Reencarnado como un Árbol Divino - Capítulo 126
Anteriormente, Chen Qingyu sólo había vislumbrado la ciudad de Yunmeng desde la parte trasera del Halcón Caza vientos. Pero ahora, de pie en la entrada de la gran finca del clan Zhou, tenía una vista completa de la ciudad.
Luces brillantes iluminaban la noche mientras imponentes pabellones de jade y grandes estructuras se extendían hacia el cielo. Las calles bullían de gente, sus voces se mezclaban en una animada sinfonía de vendedores ambulantes que pregonaban sus mercancías y clientes que regateaban.
A lo lejos, un ancho río serpenteaba por la ciudad de Yunmeng y sus aguas reflejaban las brillantes luces. En cierto punto, el río se unía para formar un vasto lago. Por su superficie flotaban barcas con linternas y barcazas pintadas, cuyos ocupantes se divertían. A lo lejos, el sonido de las flautas y las risas flotaba en el aire mientras gráciles bailarinas actuaban en las barcas y sus siluetas se movían como ondas en el agua.
Una escena tan vibrante y bulliciosa dejó a Chen Qingyu momentáneamente aturdido. Nunca había visto algo así en su vida.
Pero rápidamente recuperó la compostura y volvió a centrar su atención en la gran finca del clan Zhou.
Después de descargar el último arroz con sangre, Zhou Honglang se fijó por fin en Chen Qingyu, que estaba detrás de él. Al ver la mirada atónita en sus ojos, una leve sonrisa se curvó en la comisura de sus labios.

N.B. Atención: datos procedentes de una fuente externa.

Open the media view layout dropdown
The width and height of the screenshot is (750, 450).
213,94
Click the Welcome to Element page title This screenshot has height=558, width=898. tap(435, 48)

Un clan pequeño es sólo un clan pequeño. Ni siquiera ha visto la verdadera fuerza del clan Zhou y ya está asombrado.
Tras un breve momento de reflexión, Zhou Honglang habló a un miembro cercano del clan.
«Llévale a la habitación de invitados a pasar la noche».
Las habitaciones de invitados estaban destinadas a entretener a visitantes de cierta importancia. A sus ojos, Chen Qingyu no era digno de tal trato. Pero ya que su tío había hablado favorablemente de él, a Zhou Honglang no le importaba exhibir la riqueza y el poder del clan.
Guiado por un asistente del clan Zhou, Chen Qingyu atravesó las imponentes puertas y entró en el corazón de la residencia Zhou.
…
Mientras caminaba por la finca, Chen Qingyu vio muchas cosas que nunca antes había encontrado.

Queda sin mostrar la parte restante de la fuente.